• _MATERIAL FOR THE TASK_
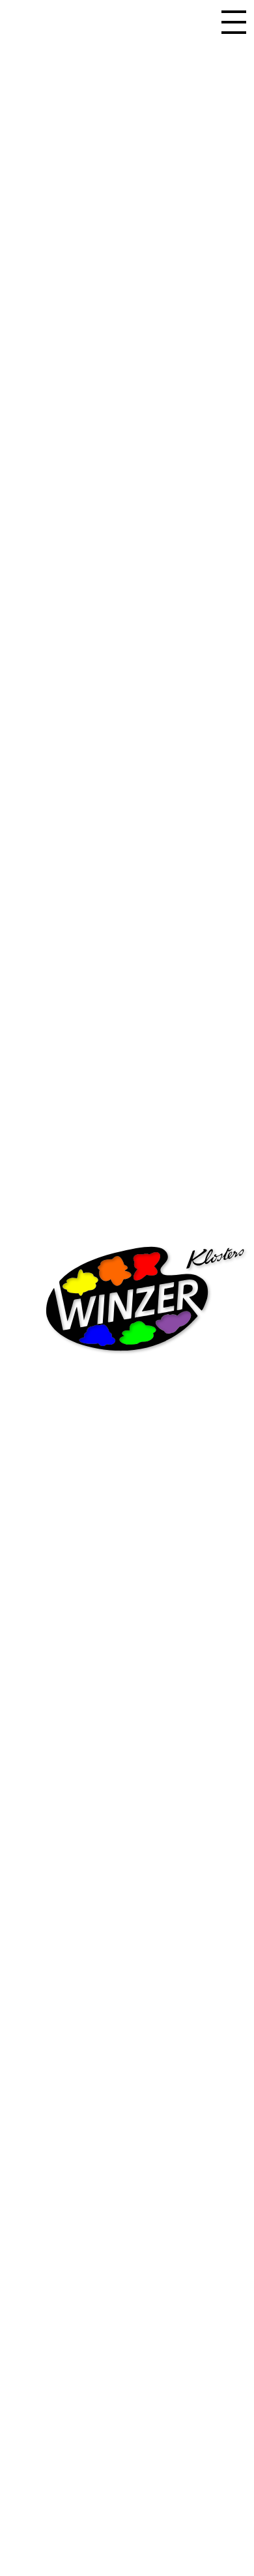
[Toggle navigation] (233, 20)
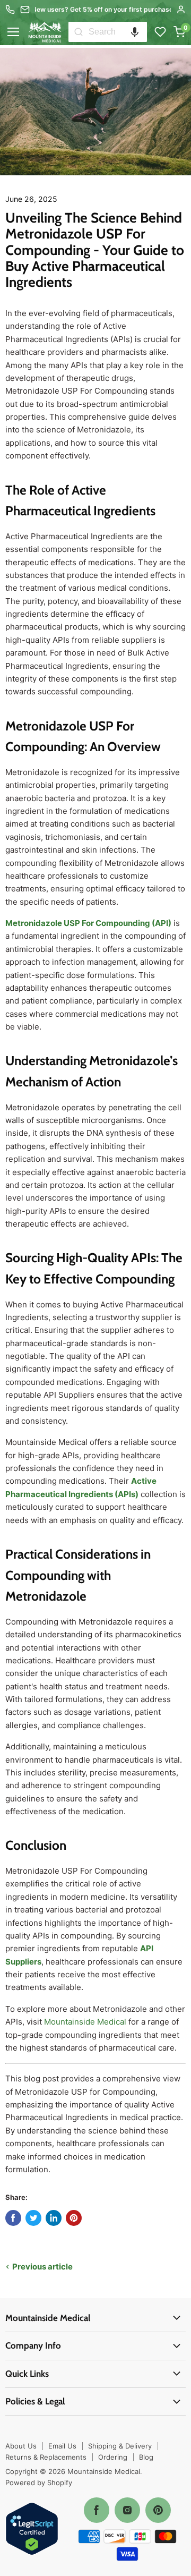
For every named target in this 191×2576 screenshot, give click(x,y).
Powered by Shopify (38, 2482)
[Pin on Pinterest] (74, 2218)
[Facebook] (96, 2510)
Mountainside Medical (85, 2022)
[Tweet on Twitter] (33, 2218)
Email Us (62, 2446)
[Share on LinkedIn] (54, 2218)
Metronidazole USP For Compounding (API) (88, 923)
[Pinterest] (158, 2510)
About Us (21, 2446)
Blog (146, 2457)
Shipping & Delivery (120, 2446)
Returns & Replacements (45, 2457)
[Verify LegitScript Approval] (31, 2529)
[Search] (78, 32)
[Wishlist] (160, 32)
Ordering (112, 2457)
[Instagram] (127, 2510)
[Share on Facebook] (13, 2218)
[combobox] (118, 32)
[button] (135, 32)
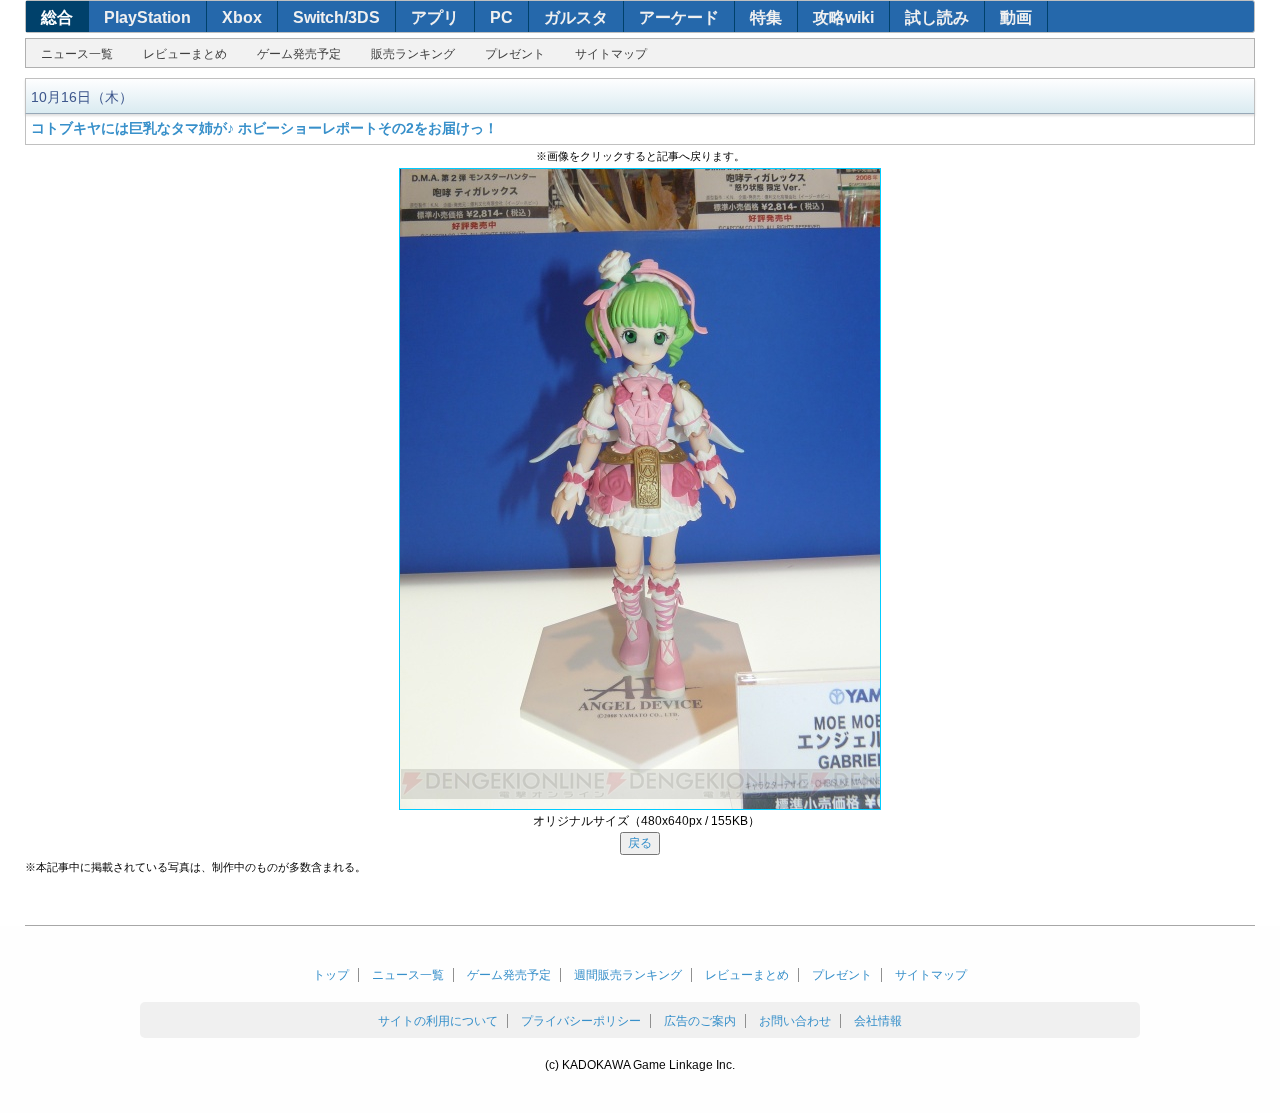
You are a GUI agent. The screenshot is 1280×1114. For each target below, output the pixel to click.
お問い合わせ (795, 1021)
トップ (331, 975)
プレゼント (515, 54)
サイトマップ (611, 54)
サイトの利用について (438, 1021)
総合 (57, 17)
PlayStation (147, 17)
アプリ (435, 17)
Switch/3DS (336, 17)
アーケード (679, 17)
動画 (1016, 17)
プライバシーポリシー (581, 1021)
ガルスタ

• _TASK REQUIREMENTS_
All lines with the word "Share" need to be copied from the data above.

• _RESULT BELOW_
[Share on LinkedIn] (54, 2218)
[Share on Facebook] (13, 2218)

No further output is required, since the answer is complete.